--- Entries from a dataset ---
--------------------------------------------------

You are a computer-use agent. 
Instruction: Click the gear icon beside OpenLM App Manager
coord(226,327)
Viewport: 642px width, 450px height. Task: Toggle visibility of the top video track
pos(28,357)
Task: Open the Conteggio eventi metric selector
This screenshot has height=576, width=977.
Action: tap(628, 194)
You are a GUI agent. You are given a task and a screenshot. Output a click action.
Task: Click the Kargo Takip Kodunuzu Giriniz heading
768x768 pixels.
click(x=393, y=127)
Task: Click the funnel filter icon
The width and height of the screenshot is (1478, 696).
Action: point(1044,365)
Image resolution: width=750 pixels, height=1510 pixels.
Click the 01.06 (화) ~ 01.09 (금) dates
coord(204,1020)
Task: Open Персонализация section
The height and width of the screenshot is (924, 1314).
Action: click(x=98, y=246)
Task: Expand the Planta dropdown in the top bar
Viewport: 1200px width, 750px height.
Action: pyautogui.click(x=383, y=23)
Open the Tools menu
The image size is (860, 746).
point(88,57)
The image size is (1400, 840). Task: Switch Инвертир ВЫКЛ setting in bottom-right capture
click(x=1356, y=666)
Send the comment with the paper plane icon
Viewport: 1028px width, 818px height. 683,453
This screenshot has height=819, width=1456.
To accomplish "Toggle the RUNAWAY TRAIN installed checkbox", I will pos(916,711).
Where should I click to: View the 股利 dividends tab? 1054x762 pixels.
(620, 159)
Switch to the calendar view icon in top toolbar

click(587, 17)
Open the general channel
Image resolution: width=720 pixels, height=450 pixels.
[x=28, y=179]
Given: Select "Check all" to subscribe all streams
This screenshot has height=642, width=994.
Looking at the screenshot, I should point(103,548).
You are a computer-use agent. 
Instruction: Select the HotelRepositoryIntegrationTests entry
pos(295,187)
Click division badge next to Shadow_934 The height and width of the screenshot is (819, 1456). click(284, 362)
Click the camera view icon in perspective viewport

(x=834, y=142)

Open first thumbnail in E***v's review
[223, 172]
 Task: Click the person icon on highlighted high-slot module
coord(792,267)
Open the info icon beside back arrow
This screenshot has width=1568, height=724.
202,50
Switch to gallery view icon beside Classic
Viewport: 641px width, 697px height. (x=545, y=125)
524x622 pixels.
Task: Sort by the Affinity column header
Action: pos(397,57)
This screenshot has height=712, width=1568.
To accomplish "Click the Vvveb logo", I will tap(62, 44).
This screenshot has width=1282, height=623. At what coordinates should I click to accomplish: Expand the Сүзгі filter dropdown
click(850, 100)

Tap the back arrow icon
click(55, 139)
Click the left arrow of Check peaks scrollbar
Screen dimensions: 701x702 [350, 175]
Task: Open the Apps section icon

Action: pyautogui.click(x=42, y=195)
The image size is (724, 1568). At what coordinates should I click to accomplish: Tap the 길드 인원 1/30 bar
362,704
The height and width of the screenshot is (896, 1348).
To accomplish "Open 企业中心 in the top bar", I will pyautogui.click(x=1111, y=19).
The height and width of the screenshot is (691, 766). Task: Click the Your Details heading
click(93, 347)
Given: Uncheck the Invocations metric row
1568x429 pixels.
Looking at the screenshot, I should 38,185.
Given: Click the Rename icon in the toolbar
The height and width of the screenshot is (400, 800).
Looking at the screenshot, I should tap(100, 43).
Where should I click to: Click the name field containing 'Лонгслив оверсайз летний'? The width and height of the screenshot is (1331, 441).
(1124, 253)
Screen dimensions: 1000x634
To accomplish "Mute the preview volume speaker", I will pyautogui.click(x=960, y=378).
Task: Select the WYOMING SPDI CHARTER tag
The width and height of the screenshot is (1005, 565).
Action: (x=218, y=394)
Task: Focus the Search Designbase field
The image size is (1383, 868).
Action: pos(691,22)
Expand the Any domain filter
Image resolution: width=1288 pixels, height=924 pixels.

--------------------------------------------------

Swap "Instruction" for "Command" everywhere in these lines, and leave everything else unchanged.

You are a computer-use agent. 
Command: Click the gear icon beside OpenLM App Manager
coord(226,327)
Viewport: 642px width, 450px height. Task: Toggle visibility of the top video track
pos(28,357)
Task: Open the Conteggio eventi metric selector
This screenshot has height=576, width=977.
Action: tap(628, 194)
You are a GUI agent. You are given a task and a screenshot. Output a click action.
Task: Click the Kargo Takip Kodunuzu Giriniz heading
768x768 pixels.
click(x=393, y=127)
Task: Click the funnel filter icon
The width and height of the screenshot is (1478, 696).
Action: point(1044,365)
Image resolution: width=750 pixels, height=1510 pixels.
Click the 01.06 (화) ~ 01.09 (금) dates
coord(204,1020)
Task: Open Персонализация section
The height and width of the screenshot is (924, 1314).
Action: click(x=98, y=246)
Task: Expand the Planta dropdown in the top bar
Viewport: 1200px width, 750px height.
Action: pyautogui.click(x=383, y=23)
Open the Tools menu
The image size is (860, 746).
point(88,57)
The image size is (1400, 840). Task: Switch Инвертир ВЫКЛ setting in bottom-right capture
click(x=1356, y=666)
Send the comment with the paper plane icon
Viewport: 1028px width, 818px height. 683,453
This screenshot has height=819, width=1456.
To accomplish "Toggle the RUNAWAY TRAIN installed checkbox", I will pos(916,711).
Where should I click to: View the 股利 dividends tab? 1054x762 pixels.
(620, 159)
Switch to the calendar view icon in top toolbar

click(587, 17)
Open the general channel
Image resolution: width=720 pixels, height=450 pixels.
[x=28, y=179]
Given: Select "Check all" to subscribe all streams
This screenshot has height=642, width=994.
Looking at the screenshot, I should point(103,548).
You are a computer-use agent. 
Command: Select the HotelRepositoryIntegrationTests entry
pos(295,187)
Click division badge next to Shadow_934 The height and width of the screenshot is (819, 1456). click(284, 362)
Click the camera view icon in perspective viewport

(x=834, y=142)

Open first thumbnail in E***v's review
[223, 172]
 Task: Click the person icon on highlighted high-slot module
coord(792,267)
Open the info icon beside back arrow
This screenshot has width=1568, height=724.
202,50
Switch to gallery view icon beside Classic
Viewport: 641px width, 697px height. (x=545, y=125)
524x622 pixels.
Task: Sort by the Affinity column header
Action: pos(397,57)
This screenshot has height=712, width=1568.
To accomplish "Click the Vvveb logo", I will tap(62, 44).
This screenshot has width=1282, height=623. At what coordinates should I click to accomplish: Expand the Сүзгі filter dropdown
click(850, 100)

Tap the back arrow icon
click(55, 139)
Click the left arrow of Check peaks scrollbar
Screen dimensions: 701x702 [350, 175]
Task: Open the Apps section icon

Action: pyautogui.click(x=42, y=195)
The image size is (724, 1568). At what coordinates should I click to accomplish: Tap the 길드 인원 1/30 bar
362,704
The height and width of the screenshot is (896, 1348).
To accomplish "Open 企业中心 in the top bar", I will pyautogui.click(x=1111, y=19).
The height and width of the screenshot is (691, 766). Task: Click the Your Details heading
click(93, 347)
Given: Uncheck the Invocations metric row
1568x429 pixels.
Looking at the screenshot, I should 38,185.
Given: Click the Rename icon in the toolbar
The height and width of the screenshot is (400, 800).
Looking at the screenshot, I should tap(100, 43).
Where should I click to: Click the name field containing 'Лонгслив оверсайз летний'? The width and height of the screenshot is (1331, 441).
(1124, 253)
Screen dimensions: 1000x634
To accomplish "Mute the preview volume speaker", I will pyautogui.click(x=960, y=378).
Task: Select the WYOMING SPDI CHARTER tag
The width and height of the screenshot is (1005, 565).
Action: (x=218, y=394)
Task: Focus the Search Designbase field
The image size is (1383, 868).
Action: pos(691,22)
Expand the Any domain filter
Image resolution: width=1288 pixels, height=924 pixels.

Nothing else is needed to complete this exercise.